Home | About | Sematext search-lucene.com search-hadoop.com
 Search Hadoop and all its subprojects:

Switch to Threaded View
Hadoop >> mail # user >> When does Reduce job start

Copy link to this message
Re: When does Reduce job start
It's part of the design that reduce() does not get called until the map
phase is complete. You're seeing reduce report as started when map is at 90%
complete because hadoop is shuffling data from the mappers that have
completed.

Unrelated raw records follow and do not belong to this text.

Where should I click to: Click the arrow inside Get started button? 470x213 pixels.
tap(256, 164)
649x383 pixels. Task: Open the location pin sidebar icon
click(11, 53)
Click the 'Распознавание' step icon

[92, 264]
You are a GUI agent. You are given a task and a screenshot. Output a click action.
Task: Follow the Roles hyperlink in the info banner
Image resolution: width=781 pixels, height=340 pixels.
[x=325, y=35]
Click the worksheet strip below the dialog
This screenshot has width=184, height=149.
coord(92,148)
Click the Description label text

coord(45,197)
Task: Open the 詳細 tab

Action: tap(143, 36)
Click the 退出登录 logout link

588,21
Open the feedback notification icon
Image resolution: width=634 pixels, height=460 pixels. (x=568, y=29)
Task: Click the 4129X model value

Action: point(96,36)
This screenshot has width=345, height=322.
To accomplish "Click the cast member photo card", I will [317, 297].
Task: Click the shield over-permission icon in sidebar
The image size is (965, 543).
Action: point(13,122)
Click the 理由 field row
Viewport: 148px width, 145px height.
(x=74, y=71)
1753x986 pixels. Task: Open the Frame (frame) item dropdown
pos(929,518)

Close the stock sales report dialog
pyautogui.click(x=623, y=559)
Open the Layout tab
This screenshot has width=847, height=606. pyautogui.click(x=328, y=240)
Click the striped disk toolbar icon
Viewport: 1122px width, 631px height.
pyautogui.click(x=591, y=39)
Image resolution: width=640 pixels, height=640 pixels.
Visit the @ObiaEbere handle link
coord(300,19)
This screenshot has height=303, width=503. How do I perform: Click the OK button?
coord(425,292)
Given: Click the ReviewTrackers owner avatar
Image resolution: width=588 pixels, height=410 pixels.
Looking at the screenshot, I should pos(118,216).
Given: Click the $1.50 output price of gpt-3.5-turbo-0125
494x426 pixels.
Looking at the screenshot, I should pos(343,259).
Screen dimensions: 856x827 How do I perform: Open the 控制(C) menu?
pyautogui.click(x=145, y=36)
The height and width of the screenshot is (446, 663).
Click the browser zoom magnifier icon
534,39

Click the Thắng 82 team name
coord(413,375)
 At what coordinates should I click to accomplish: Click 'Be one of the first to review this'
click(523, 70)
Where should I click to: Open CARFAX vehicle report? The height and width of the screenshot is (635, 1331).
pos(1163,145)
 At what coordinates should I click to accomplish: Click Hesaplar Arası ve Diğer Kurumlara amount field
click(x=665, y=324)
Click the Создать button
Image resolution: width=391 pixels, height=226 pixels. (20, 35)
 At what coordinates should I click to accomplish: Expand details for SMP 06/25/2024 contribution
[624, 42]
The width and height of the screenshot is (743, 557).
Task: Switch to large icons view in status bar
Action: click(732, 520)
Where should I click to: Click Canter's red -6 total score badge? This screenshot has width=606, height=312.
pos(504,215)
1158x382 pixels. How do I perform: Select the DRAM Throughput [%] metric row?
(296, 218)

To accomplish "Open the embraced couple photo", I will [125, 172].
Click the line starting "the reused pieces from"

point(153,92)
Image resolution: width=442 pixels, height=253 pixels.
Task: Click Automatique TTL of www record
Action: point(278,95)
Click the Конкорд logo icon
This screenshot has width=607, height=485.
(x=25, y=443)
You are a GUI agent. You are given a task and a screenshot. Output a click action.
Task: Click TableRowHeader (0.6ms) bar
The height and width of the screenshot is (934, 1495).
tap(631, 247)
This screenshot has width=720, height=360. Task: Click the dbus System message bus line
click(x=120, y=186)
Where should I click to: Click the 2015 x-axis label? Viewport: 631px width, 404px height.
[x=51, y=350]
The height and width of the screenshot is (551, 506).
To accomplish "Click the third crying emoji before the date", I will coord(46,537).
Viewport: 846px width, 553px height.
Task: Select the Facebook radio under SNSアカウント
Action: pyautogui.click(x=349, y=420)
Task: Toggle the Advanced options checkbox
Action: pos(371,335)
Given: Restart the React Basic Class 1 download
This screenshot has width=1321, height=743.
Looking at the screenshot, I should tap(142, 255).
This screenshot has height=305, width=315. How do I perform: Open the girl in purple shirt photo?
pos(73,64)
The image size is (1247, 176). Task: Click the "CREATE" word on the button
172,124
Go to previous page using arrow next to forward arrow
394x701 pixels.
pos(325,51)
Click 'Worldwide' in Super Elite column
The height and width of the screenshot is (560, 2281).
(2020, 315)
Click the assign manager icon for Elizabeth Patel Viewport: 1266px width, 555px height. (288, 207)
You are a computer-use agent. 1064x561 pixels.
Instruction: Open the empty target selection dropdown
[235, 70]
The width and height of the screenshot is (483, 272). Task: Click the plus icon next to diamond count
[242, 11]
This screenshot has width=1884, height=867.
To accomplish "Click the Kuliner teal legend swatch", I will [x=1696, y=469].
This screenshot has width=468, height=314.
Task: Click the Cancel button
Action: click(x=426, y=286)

As currently designed, you can't prematurely start reduce()
because there is no way to gaurantee you have all the values for any key
until all the mappers are done. reduce() requires a key and all the values
for that key in order to execute.

On Tue, Jan 4, 2011 at 10:53 AM, sagar naik <[EMAIL PROTECTED]> wrote:

> Hi All,
> number  of map task: 1000s
> number of reduce task:single digit
> In such cases the reduce task wont  started even when few map task are
> completed.
> Example:
> In my observation of a sample run of bin/hadoop jar
> hadoop-*examples*.jar pi 10000 10, the reduce did not start untill 90%
> of map task were complete.
> The only reason, I can think of not starting  a reduce task is to
> avoid the un-necessary transfer of map output data in case of
> failures.
> Is there a way to quickly start the reduce task in such case ?
> Wht is the configuration param to change this behavior
> Thanks,
> Sagar